A pesar de algunos anuncios oficiales al respecto, no se observaron en el año 1995 cambios estructurales que pusieran fin a los graves problemas existentes en el sistema carcelario. Superpoblación y hacinamiento, violencia física y malos tratos, graves deficiencias alimentarias y sanitarias, pésimas condiciones edilicias, inadmisible extensión de los procesos judiciales y uso abusivo de la prisión preventiva, son algunos de los problemas diagnosticados por los expertos, difundidos por los medios de comunicación, y denunciados hasta el cansancio por diferentes organizaciones sociales defensoras de los derechos humanos. Frente a este panorama el Estado, obligado a velar por la integridad y la seguridad de los presos alojados en las cárceles por expreso mandato constitucional, no podía soslayar su responsabilidad por la existencia y persistencia de estos problemas y debía trabajar para hallarles una solución.

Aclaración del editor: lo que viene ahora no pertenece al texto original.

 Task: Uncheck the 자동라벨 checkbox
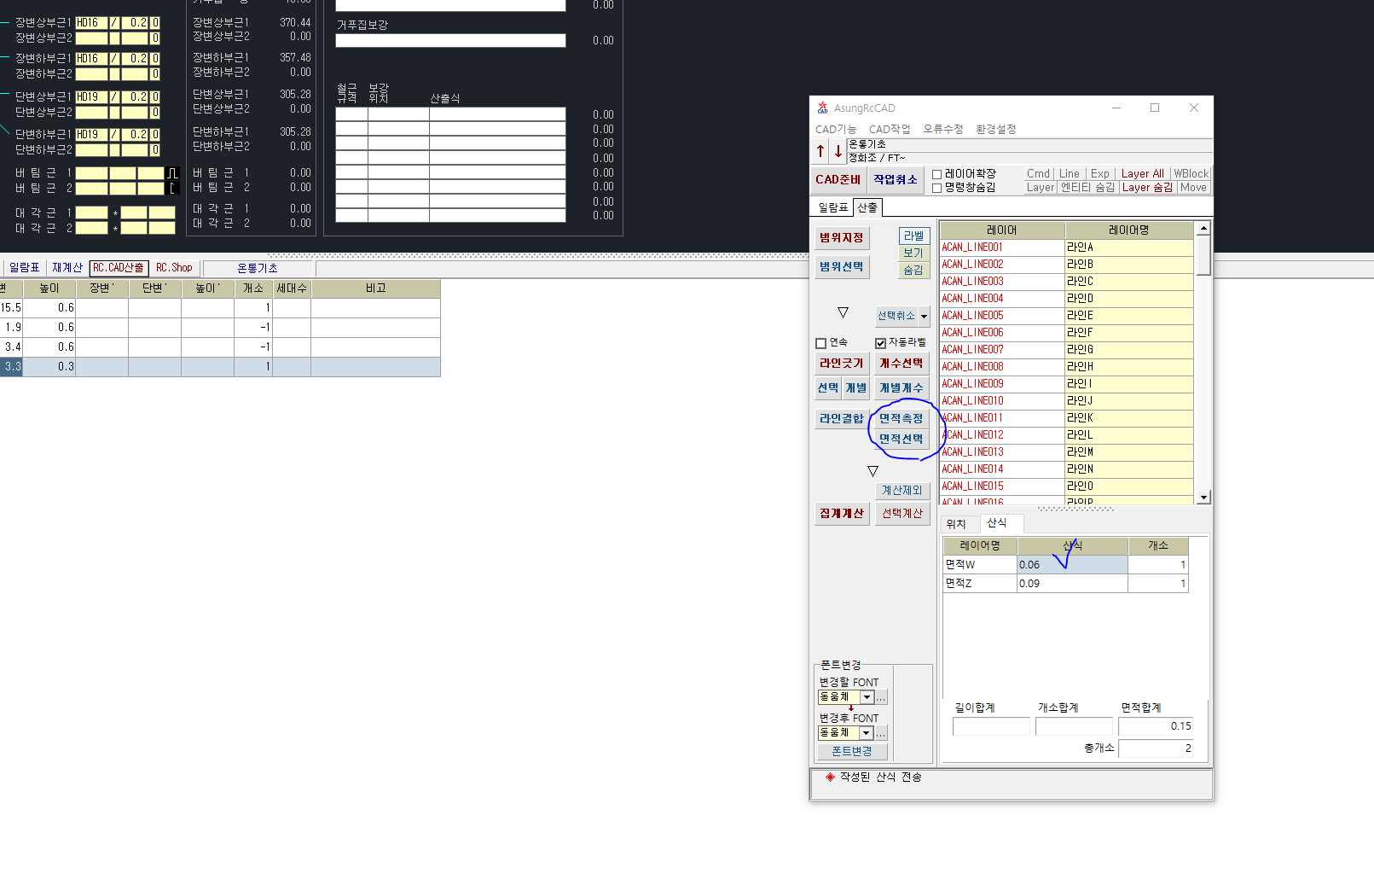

El gobierno argentino manifestó en varias oportunidades su preocupación por el tema, sobre todo cuando algún conflicto dentro del ambiente carcelario (motines, huelgas de hambre, etc) ha conmovido a la opinión pública; sin embargo, esa preocupación no se tradujo en voluntad política constante que le diera impulso a la concreción de las reformas estructurales y que pusiera en práctica medidas coyunturales ejecutables en lo inmediato, como forma de comenzar o poner fin a los problemas enunciados.
Un sistema carcelario en el cual se producen hechos extremos de brutalidad y desconocimiento de los derechos al nivel que se llega en el interior de los establecimientos penales, exige que toda la sociedad conozca la realidad, presione para modificarla, y utilice todos los recursos legales existentes para que este tipo de hechos aberrantes no sucedan nunca más.